UNITED STATES of America, Plaintiff,
v.
PALL CORPORATION and LFE, Inc., Defendants


Judd, District Judge.


The opinion of the court was delivered by: JUDD

JUDD, District Judge.

This action for breach of contract is before the court on the motion of defendant Pall Corporation, before answer, to dismiss the complaint as barred on its face by the statute of limitations.

 The Complaint

 The complaint was filed on January 9, 1973. It recites that four pumps were purchased in 1965 by Consolidation Coal Company from Integral Motor Pump Corporation, a subsidiary of Pall, for use in the construction and operation of a coal-to-liquid fuel pilot plant. The specifications which preceded the purchase order and were made known to Integral called for the pumps to be designed to handle a hydrogenated coal extract under pressure of 5,000 psig at 875 degrees F. Consolidation was operating under a cost-plus-fixed-fee contract with the Office of Coal Research of the United States Department of Interior. The complaint states that Integral was informed of the fact that all equipment including these pumps would become the property of the United States.

 The purchase order was issued by Consolidation in Pennsylvania, requiring delivery to the pilot plant in West Virginia.
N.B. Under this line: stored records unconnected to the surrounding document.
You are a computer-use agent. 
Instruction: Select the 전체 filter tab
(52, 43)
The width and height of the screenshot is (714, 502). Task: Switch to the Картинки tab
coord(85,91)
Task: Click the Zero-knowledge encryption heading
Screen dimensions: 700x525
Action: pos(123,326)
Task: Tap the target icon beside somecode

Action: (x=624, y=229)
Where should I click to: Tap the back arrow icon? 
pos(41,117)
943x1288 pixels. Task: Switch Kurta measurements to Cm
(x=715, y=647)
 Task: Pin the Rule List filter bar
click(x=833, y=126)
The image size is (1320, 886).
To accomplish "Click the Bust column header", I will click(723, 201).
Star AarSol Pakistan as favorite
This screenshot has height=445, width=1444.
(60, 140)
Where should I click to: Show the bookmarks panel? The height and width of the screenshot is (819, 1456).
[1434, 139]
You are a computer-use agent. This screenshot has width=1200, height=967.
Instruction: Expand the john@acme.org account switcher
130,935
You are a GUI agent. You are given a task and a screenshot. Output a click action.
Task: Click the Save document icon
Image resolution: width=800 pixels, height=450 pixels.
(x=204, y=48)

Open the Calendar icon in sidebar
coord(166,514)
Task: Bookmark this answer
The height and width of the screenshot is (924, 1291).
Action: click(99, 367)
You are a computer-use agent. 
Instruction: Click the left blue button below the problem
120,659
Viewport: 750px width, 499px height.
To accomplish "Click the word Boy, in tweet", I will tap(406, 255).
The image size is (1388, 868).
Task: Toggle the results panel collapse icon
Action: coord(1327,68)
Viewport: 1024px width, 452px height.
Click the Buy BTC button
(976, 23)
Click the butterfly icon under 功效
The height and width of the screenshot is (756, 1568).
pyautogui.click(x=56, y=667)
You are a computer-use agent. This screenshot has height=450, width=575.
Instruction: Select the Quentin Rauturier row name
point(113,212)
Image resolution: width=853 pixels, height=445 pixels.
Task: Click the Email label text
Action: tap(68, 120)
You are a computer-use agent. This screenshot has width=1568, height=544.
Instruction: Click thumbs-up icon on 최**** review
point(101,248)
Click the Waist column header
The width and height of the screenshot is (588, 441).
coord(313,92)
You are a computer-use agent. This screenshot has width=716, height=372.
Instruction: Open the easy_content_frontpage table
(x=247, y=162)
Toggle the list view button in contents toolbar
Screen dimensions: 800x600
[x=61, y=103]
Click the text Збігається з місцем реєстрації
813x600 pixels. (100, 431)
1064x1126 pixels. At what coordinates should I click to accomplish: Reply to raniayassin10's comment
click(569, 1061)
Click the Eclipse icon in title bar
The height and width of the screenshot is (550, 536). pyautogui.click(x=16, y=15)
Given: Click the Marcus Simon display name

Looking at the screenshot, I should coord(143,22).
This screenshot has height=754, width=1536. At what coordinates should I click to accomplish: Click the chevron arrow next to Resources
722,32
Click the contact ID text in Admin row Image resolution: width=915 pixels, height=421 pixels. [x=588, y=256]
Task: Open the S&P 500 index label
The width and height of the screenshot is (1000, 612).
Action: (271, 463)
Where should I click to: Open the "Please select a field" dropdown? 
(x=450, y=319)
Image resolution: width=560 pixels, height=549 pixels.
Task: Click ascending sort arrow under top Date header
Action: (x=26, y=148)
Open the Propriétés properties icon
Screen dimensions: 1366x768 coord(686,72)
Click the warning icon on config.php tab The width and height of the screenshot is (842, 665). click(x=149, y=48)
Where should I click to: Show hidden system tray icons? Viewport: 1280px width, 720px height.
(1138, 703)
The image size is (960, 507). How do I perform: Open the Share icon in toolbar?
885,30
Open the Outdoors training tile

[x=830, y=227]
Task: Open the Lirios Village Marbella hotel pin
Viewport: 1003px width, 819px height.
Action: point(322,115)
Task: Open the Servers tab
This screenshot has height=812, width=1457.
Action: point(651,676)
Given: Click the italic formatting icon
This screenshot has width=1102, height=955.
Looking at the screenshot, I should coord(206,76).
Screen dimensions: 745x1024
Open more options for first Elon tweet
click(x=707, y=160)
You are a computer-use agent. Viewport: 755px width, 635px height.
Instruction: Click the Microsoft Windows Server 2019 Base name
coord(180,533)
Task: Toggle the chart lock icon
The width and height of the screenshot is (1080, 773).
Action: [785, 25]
The pumps were manufactured in Connecticut and shipped directly to West Virginia.

 The pumps were delivered between November 30, 1965 and March 7, 1966. They failed repeatedly, necessitating substantial expense for repairs and redesign and causing considerable plant downtime.

 The complaint asserts that Integral knew that the pumps did not meet the specifications, but misled Consolidation and the United States and hindered them from discovering the inadequate specifications of the pumps until December 12, 1968.

 The named defendants are sued here because Integral was dissolved on July 29, 1966 and its assets and liabilities were transferred to Pall, which in turn sold certain assets on October 31, 1967 to Laboratory for Electronics, Inc. (sued herein as LFE, Inc.).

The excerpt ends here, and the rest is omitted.